Susie Arioli à l'avant-scène
La célèbre «jazzwoman» montréalaise Susie Arioli voit son nouvel album,
All the Way, comme un premier pas vers une nouvelle étape de sa
carrière.
Un peu plus d’un an après Christmas Dreaming, son album de Noël qui a connu un succès bien mérité, Susie Arioli plonge à nouveau les auditeurs dans une ambiance enveloppante avec All the Way, son nouvel opus où elle reprend des standards de jazz et des ballades fifties. «Le côté smooth, c’est toujours un aspect de ma personnalité que j’aime mettre de l’avant dans ma musique, explique-t-elle. Je suis pas une punk-rockeuse, donc la musique est un bon moyen pour exploiter mon côté plus doux.»
En entrevue, c’est plutôt le côté spontané et rieur de la chanteuse, une femme qui n’a pas peur des mots, qui transparaît. Ainsi, elle nous annonce sans ambages qu’elle a fini de «s’excuser d’être là».
«On dirait que je n’ai jamais voulu me mettre à l’avant-plan, dit-elle. Je ne sais pas si c’est en rapport avec le stéréotype du Canadien qui s’excuse toujours d’être là, contrairement aux Américains qui, eux, trompettent constamment. Ça peut être vulgaire de trompetter, mais ça peut aussi l’être d’être trop modeste. Si tu te présentes devant les gens, il faut que tu aies une présence, quelque chose à dire.J’aime les chansons. L’important, c’est de les rendre aussi belles que possible. C’est juste une question de monter le volume!»
C’est littéralement ce qu’elle a fait sur All the Way, disque durant l’enregistrement duquel Susie Arioli a utilisé le micro «comme un instrument, plutôt que juste comme ambiance». «J’ai utilisé la proximité du micro pour vraiment exploiter l’intimité des pièces, explique la chanteuse. Je le faisais un peu moins avant. On a fait beaucoup de swing, ce qu’on appelle du « jazz hot », et moi je veux aller explorer du côté du jazz cool.» My Funny Valentine, Time after Time, Here’s to the Losers sont donc au nombre des pièces qu’on retrouve sur l’album.
«My Funny Valentine, je l’ai toujours connue, mais elle m’a toujours laissée un peu tiède.
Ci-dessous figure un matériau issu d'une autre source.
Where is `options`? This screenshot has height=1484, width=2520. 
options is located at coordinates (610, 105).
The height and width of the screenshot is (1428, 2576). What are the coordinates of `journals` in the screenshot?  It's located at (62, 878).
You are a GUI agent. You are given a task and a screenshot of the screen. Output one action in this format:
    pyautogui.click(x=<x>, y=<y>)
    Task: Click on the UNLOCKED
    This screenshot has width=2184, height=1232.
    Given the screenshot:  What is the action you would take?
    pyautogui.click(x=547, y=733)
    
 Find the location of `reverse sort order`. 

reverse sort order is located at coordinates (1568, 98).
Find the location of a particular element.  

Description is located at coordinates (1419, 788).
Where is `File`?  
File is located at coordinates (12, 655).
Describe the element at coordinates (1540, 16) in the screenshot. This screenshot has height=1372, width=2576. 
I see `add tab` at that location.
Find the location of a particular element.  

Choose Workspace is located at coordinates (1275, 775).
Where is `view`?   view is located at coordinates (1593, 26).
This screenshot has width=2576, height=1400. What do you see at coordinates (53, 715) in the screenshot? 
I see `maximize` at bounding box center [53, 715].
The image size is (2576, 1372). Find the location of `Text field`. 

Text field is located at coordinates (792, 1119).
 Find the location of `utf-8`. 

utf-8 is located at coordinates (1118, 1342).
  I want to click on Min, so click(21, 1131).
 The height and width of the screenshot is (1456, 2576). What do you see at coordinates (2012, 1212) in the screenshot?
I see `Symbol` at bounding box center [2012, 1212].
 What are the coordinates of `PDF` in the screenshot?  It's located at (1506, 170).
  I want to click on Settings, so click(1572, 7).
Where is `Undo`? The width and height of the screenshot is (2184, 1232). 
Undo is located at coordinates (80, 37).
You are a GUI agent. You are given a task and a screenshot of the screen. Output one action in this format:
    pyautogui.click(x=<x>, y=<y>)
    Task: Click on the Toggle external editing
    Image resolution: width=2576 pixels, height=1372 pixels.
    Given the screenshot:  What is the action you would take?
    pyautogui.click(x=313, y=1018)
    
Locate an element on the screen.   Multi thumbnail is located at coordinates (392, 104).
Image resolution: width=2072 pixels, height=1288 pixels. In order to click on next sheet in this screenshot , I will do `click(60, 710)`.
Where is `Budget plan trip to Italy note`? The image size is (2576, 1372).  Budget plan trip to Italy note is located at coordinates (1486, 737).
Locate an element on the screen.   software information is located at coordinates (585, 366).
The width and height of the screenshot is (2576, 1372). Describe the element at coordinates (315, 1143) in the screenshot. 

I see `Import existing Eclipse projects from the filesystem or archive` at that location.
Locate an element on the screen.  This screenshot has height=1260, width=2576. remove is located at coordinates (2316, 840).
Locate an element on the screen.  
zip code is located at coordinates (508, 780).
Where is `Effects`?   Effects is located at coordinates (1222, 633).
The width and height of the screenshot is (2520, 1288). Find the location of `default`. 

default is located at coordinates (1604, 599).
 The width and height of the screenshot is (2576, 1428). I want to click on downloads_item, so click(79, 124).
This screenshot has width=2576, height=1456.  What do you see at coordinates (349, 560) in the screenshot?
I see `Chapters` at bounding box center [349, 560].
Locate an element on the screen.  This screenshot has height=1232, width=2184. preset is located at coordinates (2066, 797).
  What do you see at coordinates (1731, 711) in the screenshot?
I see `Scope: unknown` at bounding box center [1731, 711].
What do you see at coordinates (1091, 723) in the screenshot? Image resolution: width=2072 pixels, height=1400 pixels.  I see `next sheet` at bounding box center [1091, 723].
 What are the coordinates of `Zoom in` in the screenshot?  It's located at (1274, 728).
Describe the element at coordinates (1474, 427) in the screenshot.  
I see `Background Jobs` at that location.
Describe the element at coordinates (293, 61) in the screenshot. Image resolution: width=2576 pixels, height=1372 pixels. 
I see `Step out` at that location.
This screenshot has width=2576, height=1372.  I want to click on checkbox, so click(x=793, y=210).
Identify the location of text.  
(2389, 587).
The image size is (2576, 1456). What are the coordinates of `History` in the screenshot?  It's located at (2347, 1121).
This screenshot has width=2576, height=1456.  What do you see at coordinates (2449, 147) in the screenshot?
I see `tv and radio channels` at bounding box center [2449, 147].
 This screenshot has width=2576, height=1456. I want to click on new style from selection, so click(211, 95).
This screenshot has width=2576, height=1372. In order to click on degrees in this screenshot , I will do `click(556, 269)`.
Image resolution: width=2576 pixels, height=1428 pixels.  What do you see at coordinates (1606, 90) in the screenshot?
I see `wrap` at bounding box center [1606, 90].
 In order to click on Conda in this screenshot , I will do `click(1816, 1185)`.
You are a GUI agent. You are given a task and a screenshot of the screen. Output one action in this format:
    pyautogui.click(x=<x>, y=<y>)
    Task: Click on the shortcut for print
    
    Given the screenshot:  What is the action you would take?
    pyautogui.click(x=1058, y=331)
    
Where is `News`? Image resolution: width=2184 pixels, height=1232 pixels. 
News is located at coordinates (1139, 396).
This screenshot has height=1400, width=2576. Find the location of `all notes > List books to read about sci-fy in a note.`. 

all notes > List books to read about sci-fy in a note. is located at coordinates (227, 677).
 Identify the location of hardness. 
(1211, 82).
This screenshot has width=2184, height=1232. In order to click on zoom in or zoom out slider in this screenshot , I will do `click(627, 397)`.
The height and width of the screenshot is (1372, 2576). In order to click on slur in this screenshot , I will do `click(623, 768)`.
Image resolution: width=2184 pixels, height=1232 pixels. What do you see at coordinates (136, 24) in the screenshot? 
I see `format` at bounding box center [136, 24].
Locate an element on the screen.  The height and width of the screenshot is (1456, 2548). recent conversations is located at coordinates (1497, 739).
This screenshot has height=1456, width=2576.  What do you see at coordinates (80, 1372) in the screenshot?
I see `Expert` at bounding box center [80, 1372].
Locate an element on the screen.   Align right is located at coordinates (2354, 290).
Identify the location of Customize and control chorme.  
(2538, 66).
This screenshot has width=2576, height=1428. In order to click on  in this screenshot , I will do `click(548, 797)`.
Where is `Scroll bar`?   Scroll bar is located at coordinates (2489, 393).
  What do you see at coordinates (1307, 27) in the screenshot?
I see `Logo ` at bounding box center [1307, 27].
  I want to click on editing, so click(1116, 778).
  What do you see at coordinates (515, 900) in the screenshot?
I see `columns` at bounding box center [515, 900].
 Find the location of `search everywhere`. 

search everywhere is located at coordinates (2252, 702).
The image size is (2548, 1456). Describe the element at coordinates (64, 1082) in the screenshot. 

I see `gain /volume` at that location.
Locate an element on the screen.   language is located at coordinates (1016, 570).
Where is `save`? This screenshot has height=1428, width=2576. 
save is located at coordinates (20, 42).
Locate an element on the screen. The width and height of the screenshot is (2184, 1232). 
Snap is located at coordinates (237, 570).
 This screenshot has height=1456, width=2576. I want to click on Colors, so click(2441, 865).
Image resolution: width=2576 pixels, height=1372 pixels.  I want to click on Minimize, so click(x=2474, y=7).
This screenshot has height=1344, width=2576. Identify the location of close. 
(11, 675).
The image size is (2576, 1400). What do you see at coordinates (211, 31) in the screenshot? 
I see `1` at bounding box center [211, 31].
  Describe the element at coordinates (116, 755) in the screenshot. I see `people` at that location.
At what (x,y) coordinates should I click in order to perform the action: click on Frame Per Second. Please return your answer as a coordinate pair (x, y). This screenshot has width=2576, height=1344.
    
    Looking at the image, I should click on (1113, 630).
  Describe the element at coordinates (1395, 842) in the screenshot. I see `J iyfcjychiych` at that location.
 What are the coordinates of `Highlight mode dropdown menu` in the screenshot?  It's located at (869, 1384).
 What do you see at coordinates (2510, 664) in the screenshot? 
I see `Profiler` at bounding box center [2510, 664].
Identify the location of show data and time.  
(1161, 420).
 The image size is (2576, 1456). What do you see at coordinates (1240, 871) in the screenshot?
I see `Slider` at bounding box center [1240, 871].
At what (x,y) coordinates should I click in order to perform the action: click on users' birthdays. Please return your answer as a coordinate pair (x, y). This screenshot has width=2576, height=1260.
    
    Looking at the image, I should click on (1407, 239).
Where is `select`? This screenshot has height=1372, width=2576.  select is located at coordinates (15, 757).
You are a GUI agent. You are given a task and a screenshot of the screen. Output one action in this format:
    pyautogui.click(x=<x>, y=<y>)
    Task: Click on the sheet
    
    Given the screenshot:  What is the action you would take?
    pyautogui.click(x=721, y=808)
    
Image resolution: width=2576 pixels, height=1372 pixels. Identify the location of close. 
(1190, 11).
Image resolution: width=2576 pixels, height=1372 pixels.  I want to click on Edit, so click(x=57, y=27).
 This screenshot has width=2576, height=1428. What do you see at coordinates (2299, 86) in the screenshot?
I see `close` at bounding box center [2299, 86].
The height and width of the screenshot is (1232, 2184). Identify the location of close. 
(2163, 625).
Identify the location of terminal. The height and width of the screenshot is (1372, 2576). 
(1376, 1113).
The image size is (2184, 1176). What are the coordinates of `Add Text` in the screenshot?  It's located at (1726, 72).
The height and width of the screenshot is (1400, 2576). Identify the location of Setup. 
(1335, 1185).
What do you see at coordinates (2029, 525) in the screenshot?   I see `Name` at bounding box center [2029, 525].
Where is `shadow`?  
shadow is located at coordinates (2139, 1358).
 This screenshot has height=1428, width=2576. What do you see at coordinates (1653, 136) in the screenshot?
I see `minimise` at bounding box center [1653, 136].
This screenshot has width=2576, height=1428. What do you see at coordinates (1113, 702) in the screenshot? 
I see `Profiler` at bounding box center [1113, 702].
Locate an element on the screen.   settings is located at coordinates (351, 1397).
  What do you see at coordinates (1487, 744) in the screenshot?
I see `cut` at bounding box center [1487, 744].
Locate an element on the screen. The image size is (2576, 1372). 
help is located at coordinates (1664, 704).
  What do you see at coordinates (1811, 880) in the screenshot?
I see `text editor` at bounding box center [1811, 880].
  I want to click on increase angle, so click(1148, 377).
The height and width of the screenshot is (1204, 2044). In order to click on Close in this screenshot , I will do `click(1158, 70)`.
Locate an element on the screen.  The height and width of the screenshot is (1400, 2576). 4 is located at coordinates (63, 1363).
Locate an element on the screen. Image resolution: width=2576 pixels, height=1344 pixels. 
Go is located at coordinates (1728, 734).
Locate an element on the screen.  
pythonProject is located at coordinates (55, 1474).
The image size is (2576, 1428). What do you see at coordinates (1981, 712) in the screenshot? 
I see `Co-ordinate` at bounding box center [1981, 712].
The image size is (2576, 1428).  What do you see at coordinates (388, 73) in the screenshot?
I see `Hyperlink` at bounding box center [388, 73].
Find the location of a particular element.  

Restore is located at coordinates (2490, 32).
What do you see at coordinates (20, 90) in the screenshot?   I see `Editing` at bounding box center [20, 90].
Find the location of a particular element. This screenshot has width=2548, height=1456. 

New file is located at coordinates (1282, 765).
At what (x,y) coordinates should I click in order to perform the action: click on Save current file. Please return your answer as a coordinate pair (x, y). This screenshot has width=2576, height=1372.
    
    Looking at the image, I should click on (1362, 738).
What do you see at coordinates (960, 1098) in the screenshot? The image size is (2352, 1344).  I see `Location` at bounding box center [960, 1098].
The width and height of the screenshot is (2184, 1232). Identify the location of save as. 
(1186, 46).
Je trouve le sujet bizarre, souligne-t-elle. En gros, ça dit : « T’es ben fine, t’es pas si belle que ça, pas si intelligente, mais change pas. » C’est pas nécessairement quelque chose que je voudrais me faire dire! Mais la musique est tellement belle, et c’est un grand classique, donc je voulais l’enregistrer. Plus je vieillis, plus je vis et plus je deviens ouverte, je crois!»
L’ouverture de Susie Arioli se manifeste également dans son désir de commencer à travailler avec des musiciens différents, elle qu’on associe depuis des années au guitariste Jordan Officer : «On a toujours été très minimalistes, intenses… c’est intéressant, mais je veux aussi voir ce que c’est que de jouer avec d’autres personnes, explique-t-elle. Ce disque, c’est une première phase qui ouvre mon produit à une autre configuration. Je ne veux pas être dépendante d’un ou deux musiciens. Je veux montrer de quoi je suis capable!»